The CFPB has issued an interim final rule with a request for public comment on its new rules of practice for the issuance of temporary cease-and-desist orders (“Temporary C&Ds”). The Bureau is authorized to issue Temporary C&Ds under Section 1053(c) of the Dodd-Frank legislation. That provision, similar in many respects to the comparable provision in the Federal Deposit Insurance Act, authorizes a Temporary C&D as an adjunct to a cease-and-desist proceeding (the “case in chief”) brought under Section 1053(b) against a covered person or a service provider.

The interim final rule adds relatively little to the statutory language, which contemplates the bringing of such proceedings where a violation (or continuation thereof) alleged in the case in chief is determined by the Bureau to be likely to cause the respondent to be insolvent or otherwise to prejudice the interests of consumers prior to the completion of the case in chief. The Temporary C&D is effective immediately upon service and remains in effect unless modified or terminated administratively by the CFPB or set aside on judicial review. In essence, a Temporary C&D can be analogized to a temporary restraining order in a judicial proceeding; in each case, the underlying purpose is to preserve the status quo pendente lite.

An interesting new wrinkle in Section 1053(c)(3) is the issuance of a temporary C&D if the notice of charges filed in the case in chief specifies, on the basis of particular facts and circumstances, that the books and records of the covered person or service provider are so incomplete or inaccurate that the Bureau is unable to determine the financial condition of that person or the details or purpose of any transaction(s) that may have a material effect on such financial condition.
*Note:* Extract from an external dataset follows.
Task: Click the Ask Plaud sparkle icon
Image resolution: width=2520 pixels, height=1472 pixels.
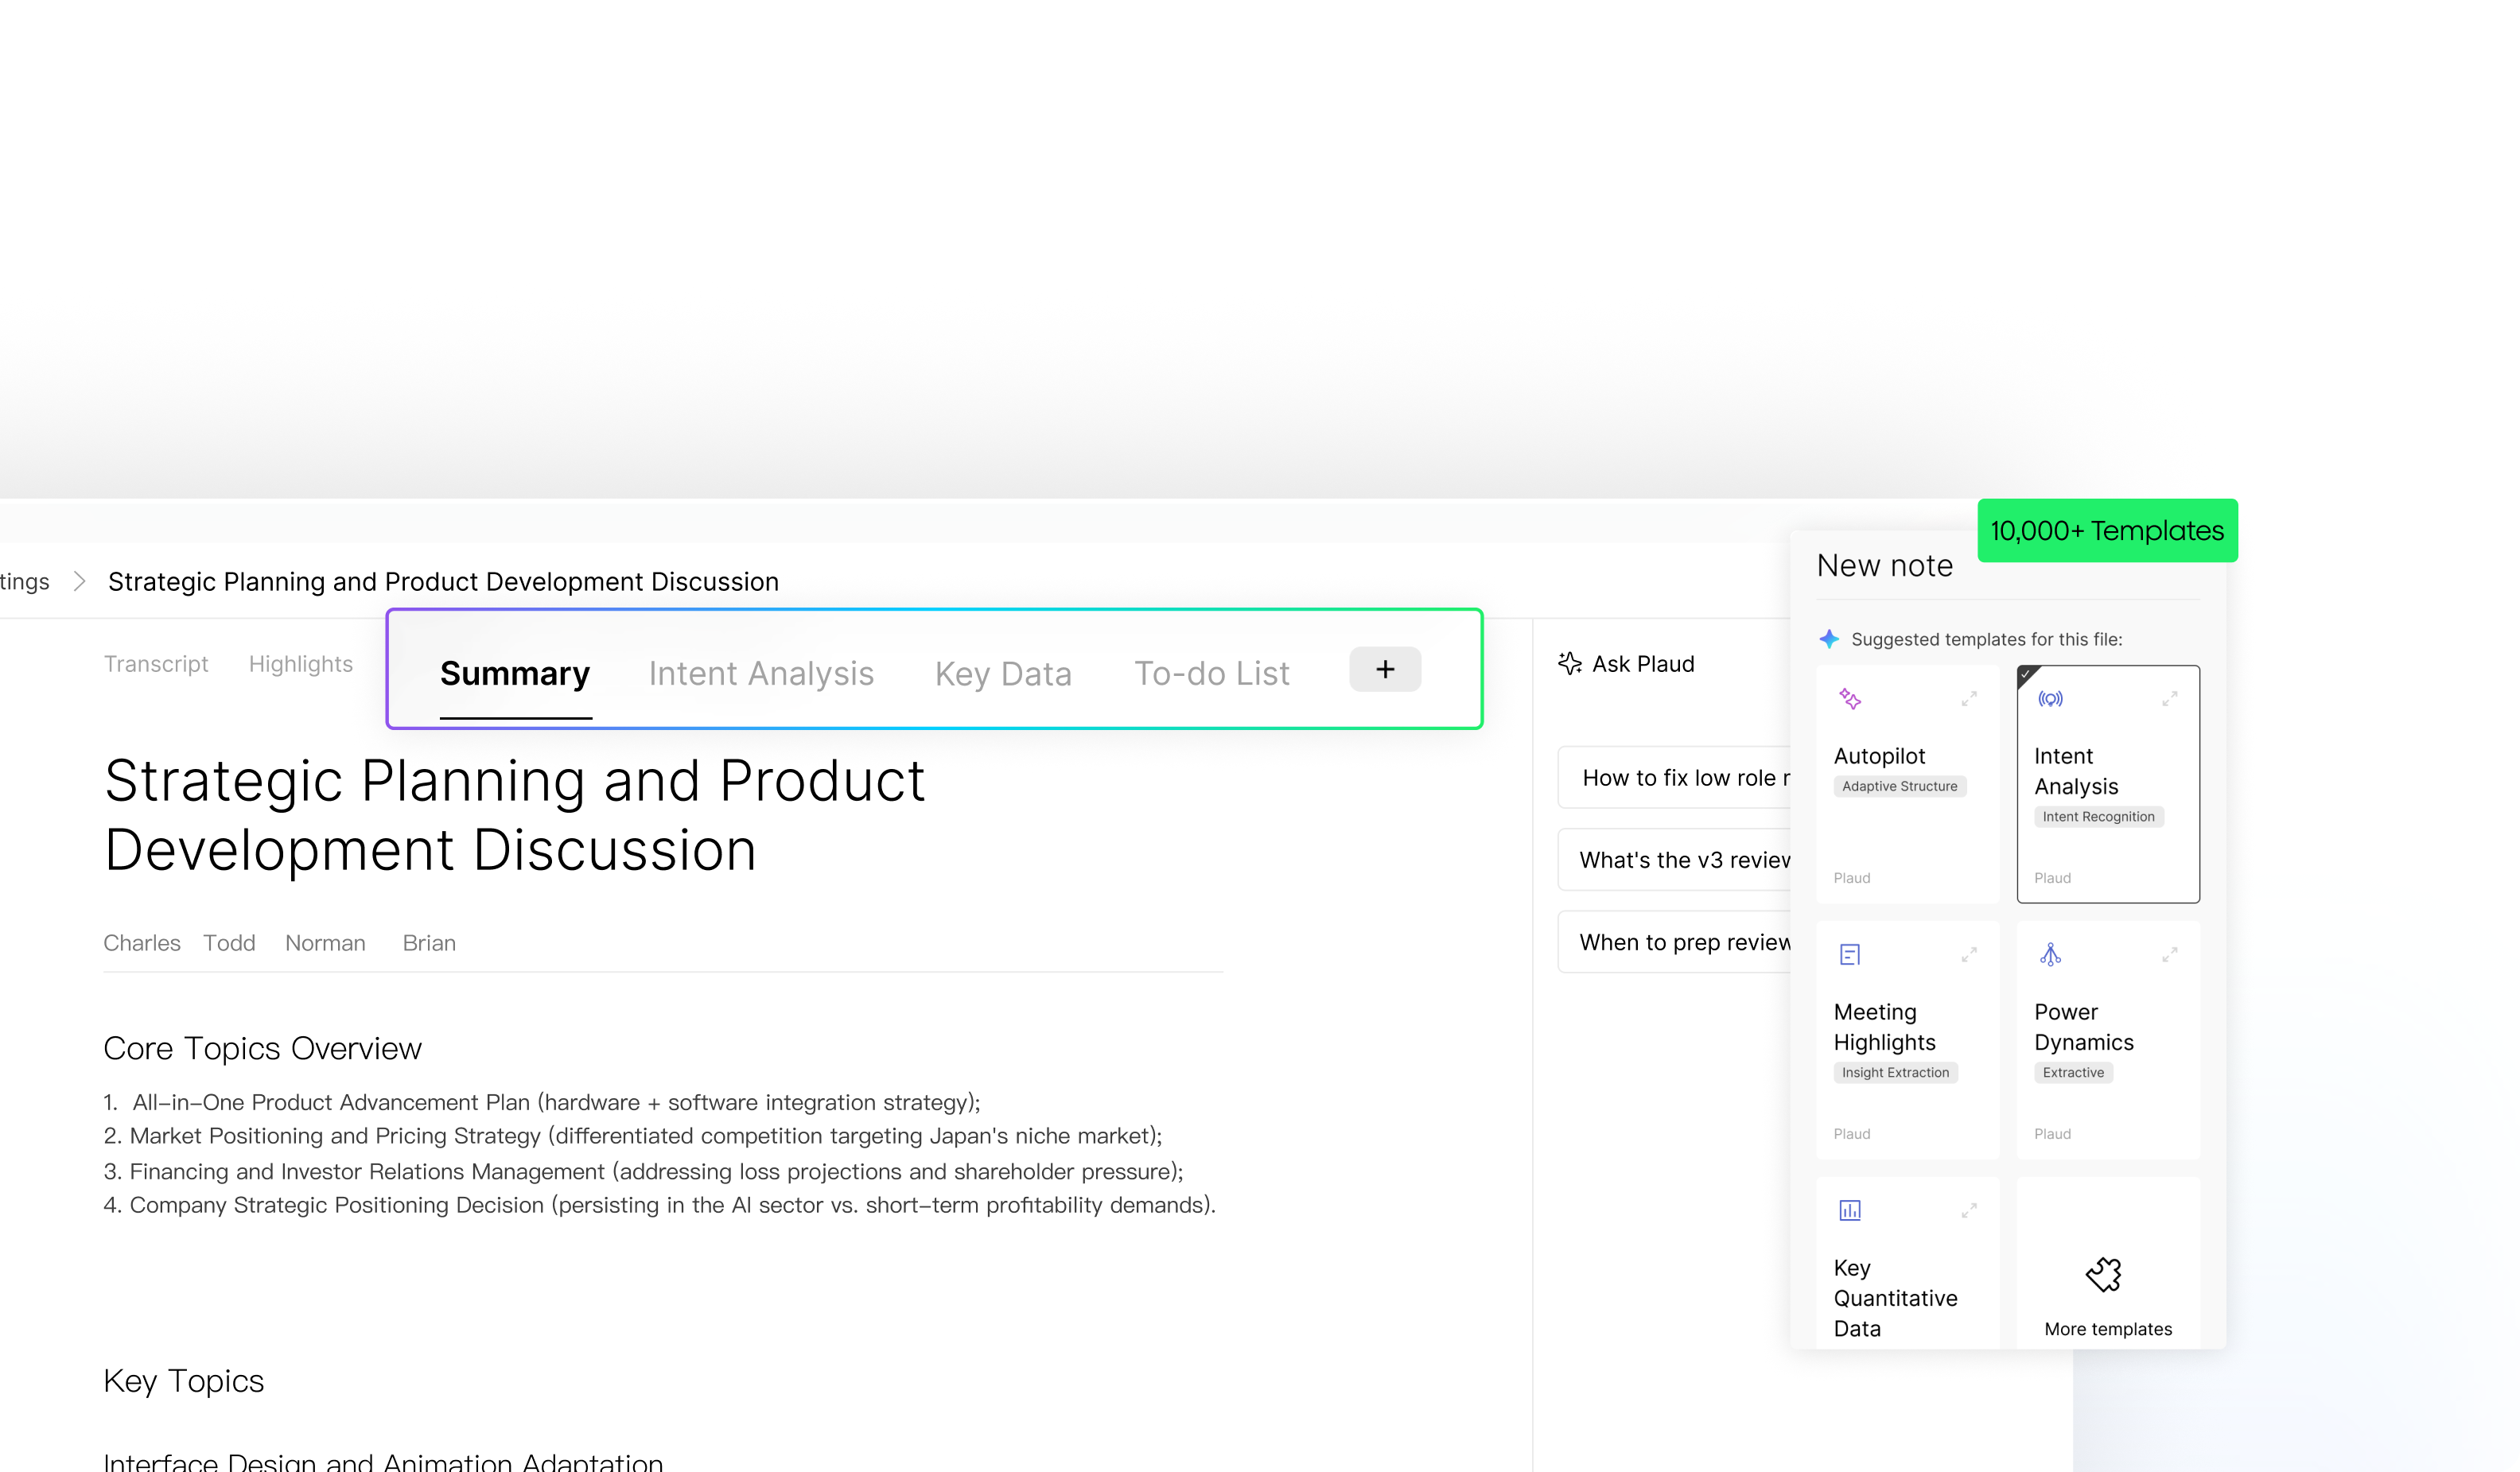Action: click(1570, 663)

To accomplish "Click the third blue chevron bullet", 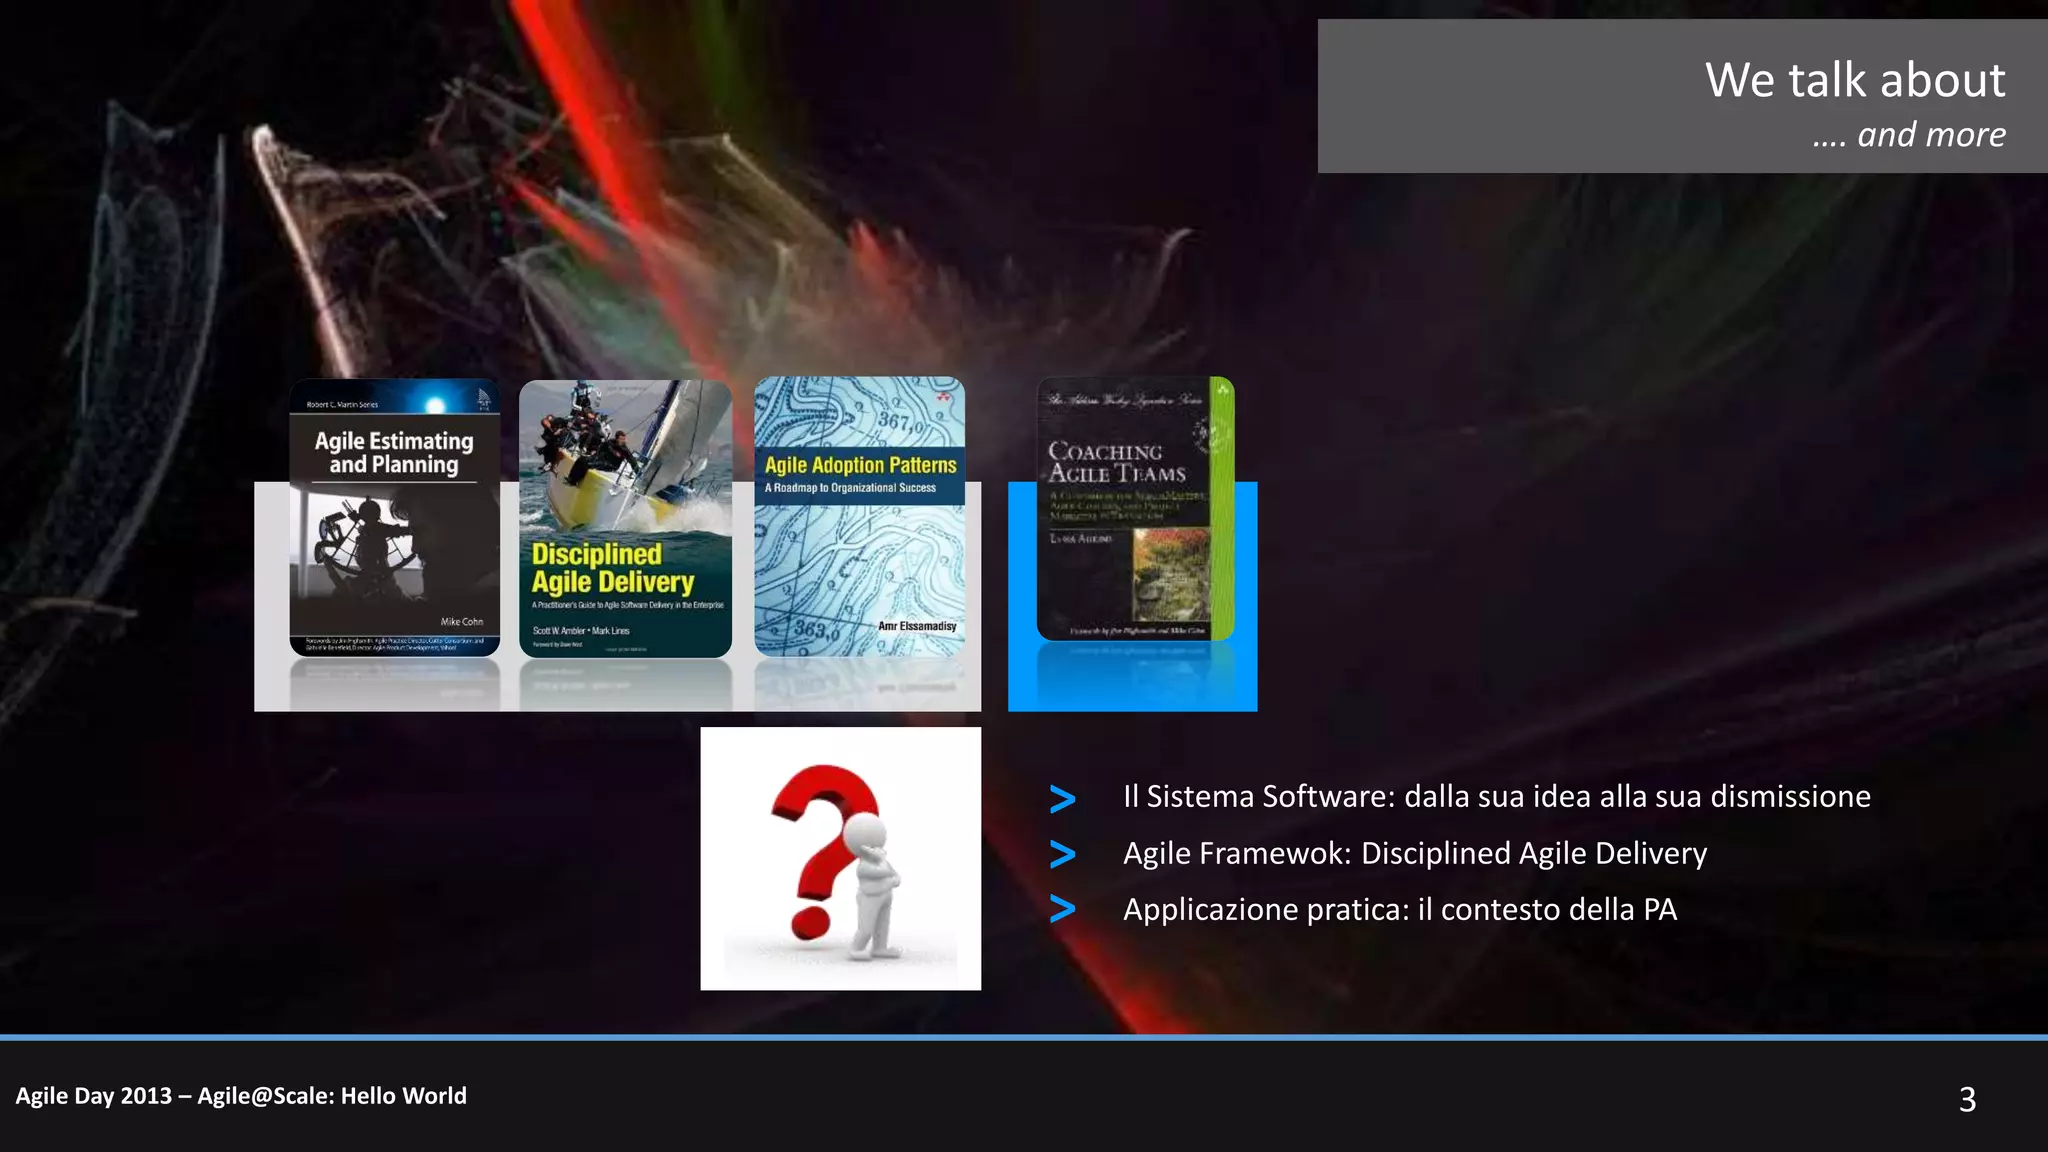I will [1062, 909].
Here, the purpose of the Temporary C&D is to require the cessation of any activity or practice giving rise to the inadequacies of the books and records or the taking of affirmative action to restore them to a complete and accurate state. Here, the interim final rule provides the order may be lifted administratively by the Director or his designee if the Bureau determines, by examination or otherwise, that the books and records are accurate and reflect the financial condition of the respondent.

As is the case with the comparable authority available to the prudential regulators, a Temporary C&D can be a two-edged sword — one that can even be used to the benefit the respondent in the case in chief if judicial review is sought. For a Temporary C&D, a respondent may seek judicial review immediately (and, in fact, must do so no later than 10 days after service or else judicial review is waived) before a federal district court, with all the procedural and evidentiary advantages that result. By contrast, if the case in chief is litigated, proceedings are administrative only, conducted before a hearing examiner, with such discovery and under such rules of evidence as the Bureau allows, and with a right of appeal to the Director. Only after the Director makes the final decision may judicial review be sought, and then only in a federal court of appeals under the deferential “substantial evidence” standard of review.